= Beginning of Section =

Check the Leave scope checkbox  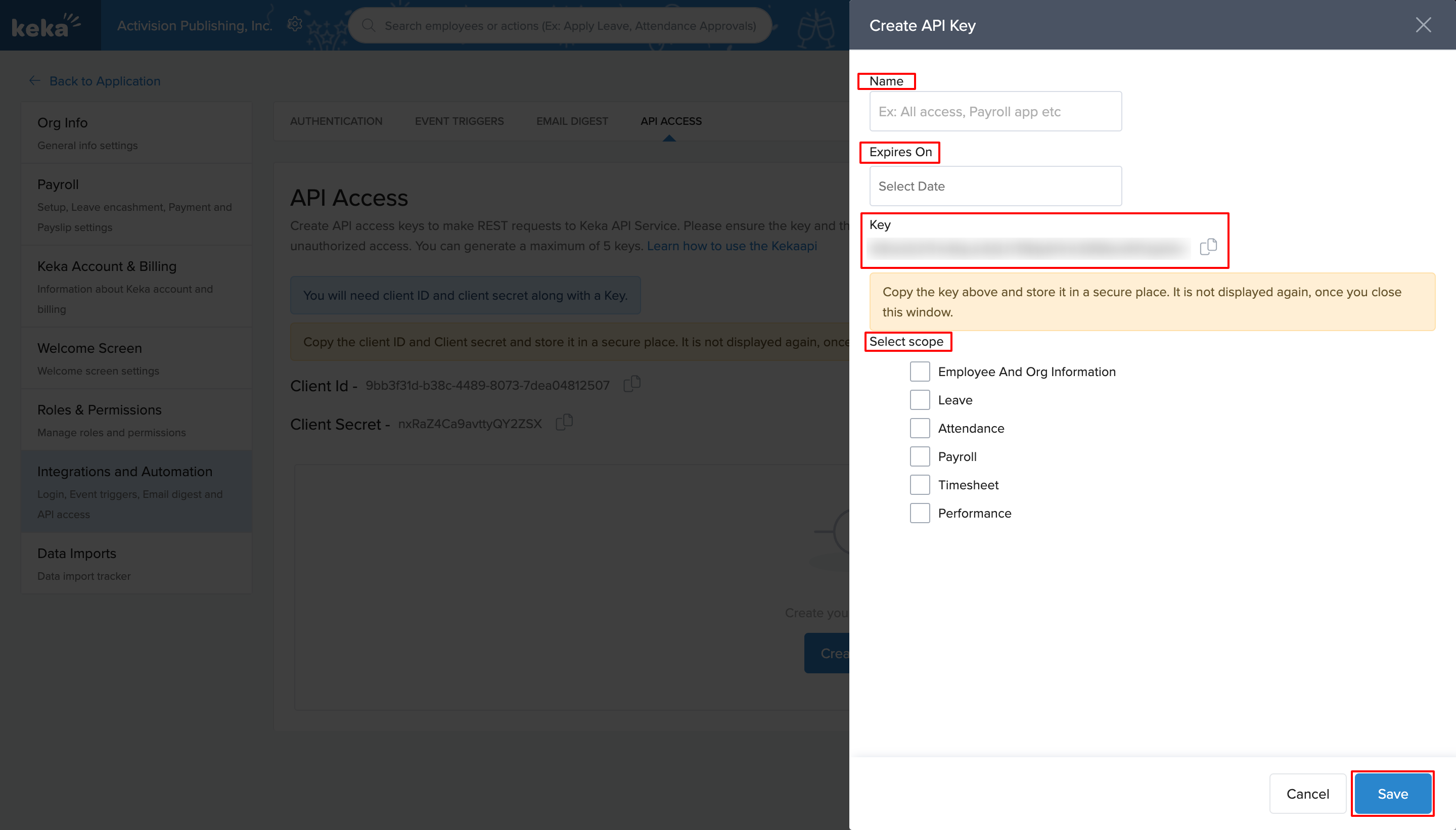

= End of Section =
= Beginning of Section =

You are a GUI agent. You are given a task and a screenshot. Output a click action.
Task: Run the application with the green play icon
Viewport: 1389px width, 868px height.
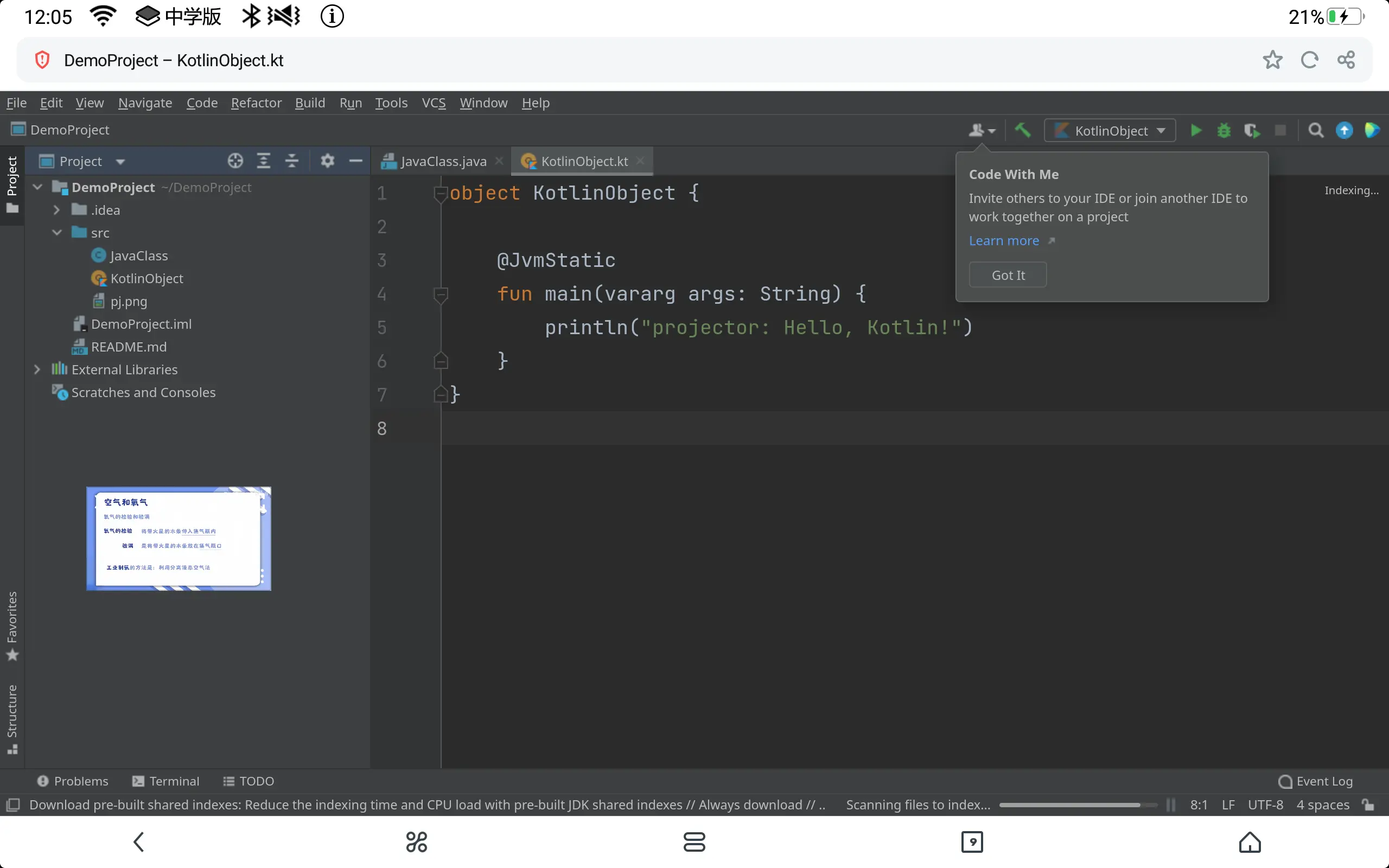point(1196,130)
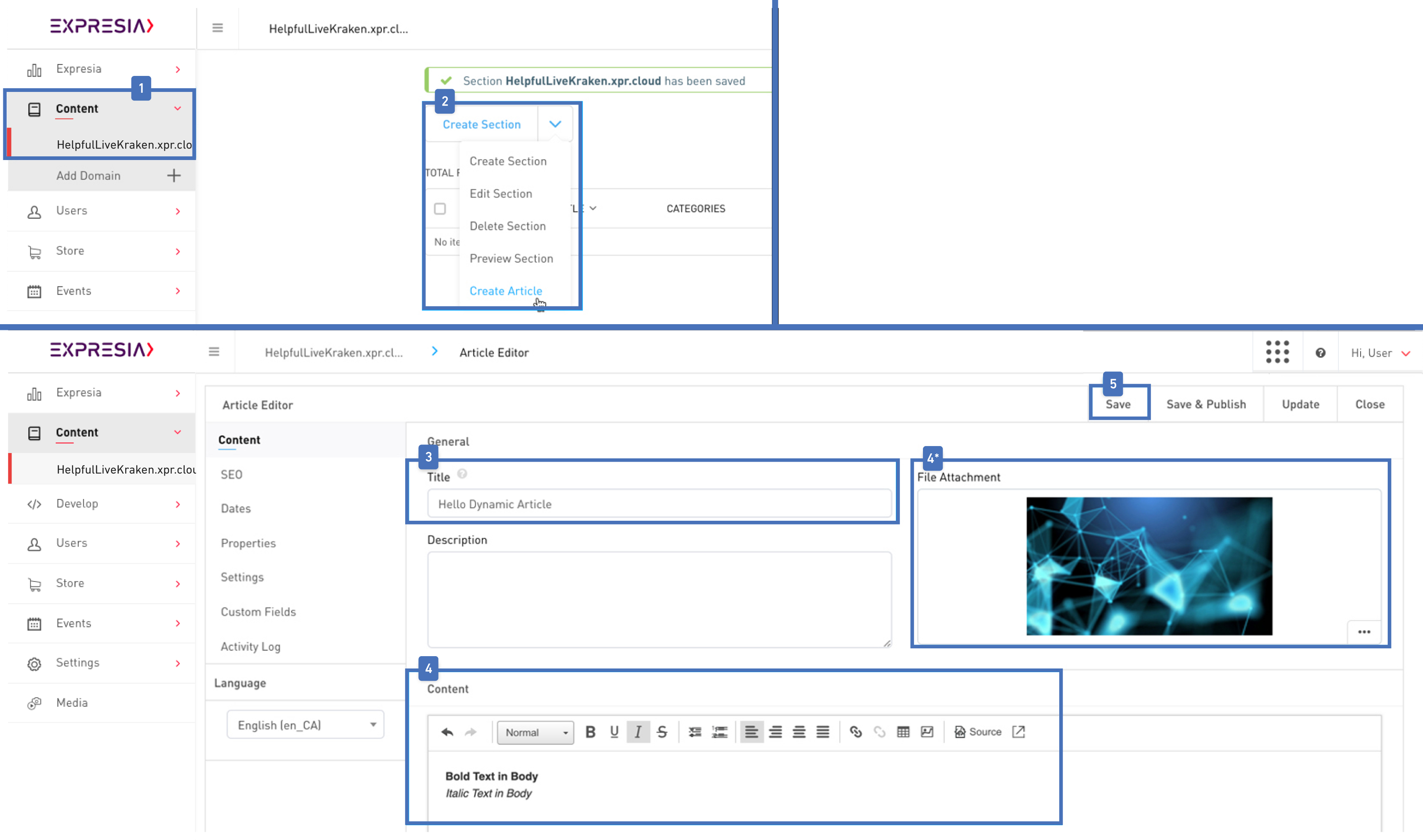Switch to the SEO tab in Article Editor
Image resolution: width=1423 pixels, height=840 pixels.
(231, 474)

= End of Section =

### WHAT TO WORK ON
Using only the entries above, output the line with "You are a GUI", the line with "Task: Run the", and all lines between them, exactly as they stand.

### OUTPUT FOR THIS EXERCISE
You are a GUI agent. You are given a task and a screenshot. Output a click action.
Task: Run the application with the green play icon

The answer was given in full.